T-distributed Stochastic Neighbor Embedding

State of Art dimensional reduction technique for visualization.

t-SNE stands for T-distributed Stochastic Neighbor Embedding(hard to remember though:< ) developed by Laurens van der Maaten and Geoffrey Hinton. It is non-linear reduction technique which helps in embedding high dimensional data in 2-D or 3-D space for visualization.

Looking at the write-up on Principal Component Analysis, PCA was not doing well except for ‘0’ with the MNIST dataset in 2-D. It was hard to visualize and distinguish between the other numbers. PCA tries to preserve the global structure of data whereas t-SNE preserves local structure too.

Understanding Neighbourhood and Embedding

In the above figure, consider a point as x_i in the red cluster. The cluster represents the neighbourhood of x_i(N(x_i)).

N(x_i)={ x_j such that x_i and x_j are geometrically close.

Here, N(x_i) contains all the points present in the red cluster as they are close to x_i.

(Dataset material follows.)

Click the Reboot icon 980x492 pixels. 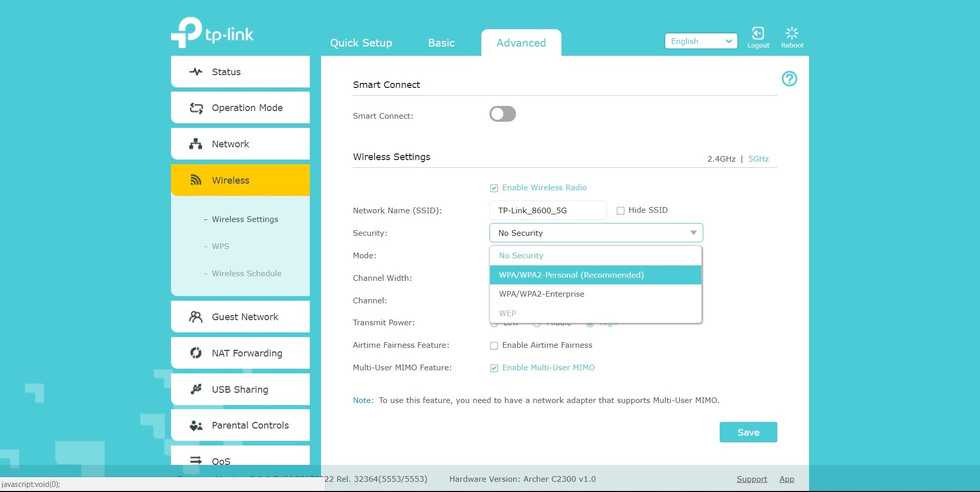coord(792,35)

For every point in higher dimensional space, a new point will be created in the lower dimensional space by preserving the distance between points in the higher dimensional space, known as Embedding.

Here, all the points in respective clusters have been embedded on to 1-D space. The intra-cluster distances i.e distance between points in the clusters are same, but inter-cluster distances are not preserved.